Una scuola a consumi zero e a prova di contagio è possibile: l’esempio dell’istituto di Castelferretti

E se la scuola diventasse una struttura a consumi zero?

E se, tra le altre cose, fosse anche a prova di contagio?

Nel 2021 tutto questo è possibile grazie all’evoluzione dell’edilizia.

Ne è un esempio il progetto della nuova scuola Da Vinci di Castelferretti, che diventerà un edificio a bilancio energetico quasi zero.

Ieri, 14 luglio, i tecnici comunali e quelli della società che si è aggiudicata l’appalto hanno presentato l’idea progettuale ai rappresentati del Consiglio di Istituto, spiegando nei dettagli come diventerà la parte del plesso scolastico da demolire e ricostruire.
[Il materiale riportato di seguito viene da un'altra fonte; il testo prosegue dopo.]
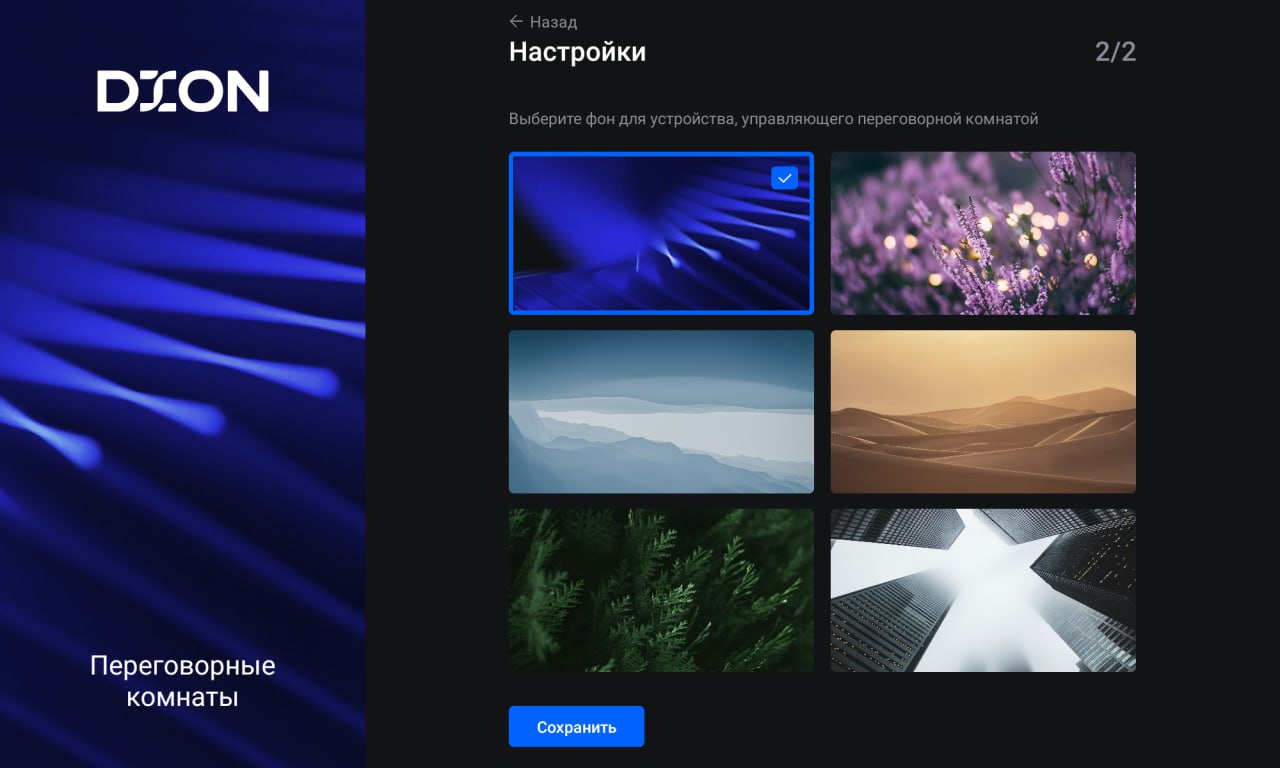Click the background selection instruction text

point(773,119)
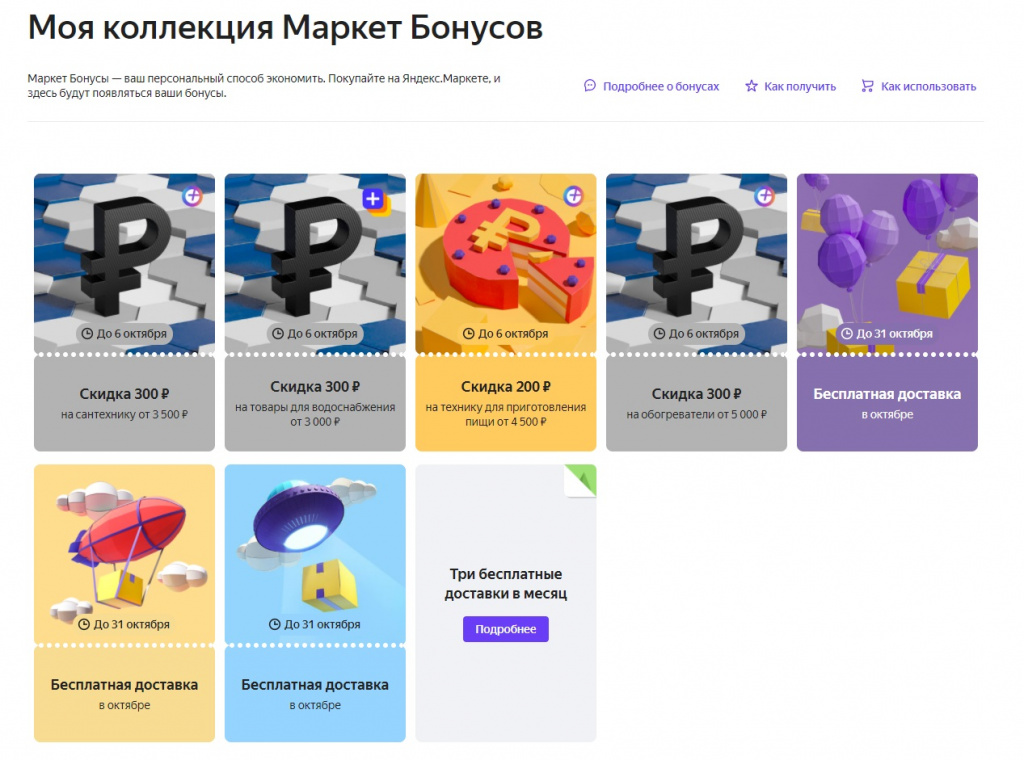
Task: Open the Как получить link
Action: point(800,86)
L’idea – si legge nel Comunicato – è quella di utilizzare componenti prefabbricate in legno, che favorirebbero anche la flessibilità della suddivisione interna degli spazi, uno dei requisiti richiesti dall’amministrazione. L’area esterna oltre ad essere definita da spazi verdi, avrà superfici attrezzate e pedonali con pavimentazione in Ecodrain, drenante, resistente ed ecosostenibile. Un’attenzione particolare sarà rivolta alle norme anti-contagio: saranno installati dispositivi di purificazione dell’aria a luce Uv (germicida) e unità di ventilazione nelle aule e nei laboratori che sfruttano recuperatori termodinamici senza ricircolo che consentono di evitare il contatto tra l’aria di mandata e quella di estrazione“.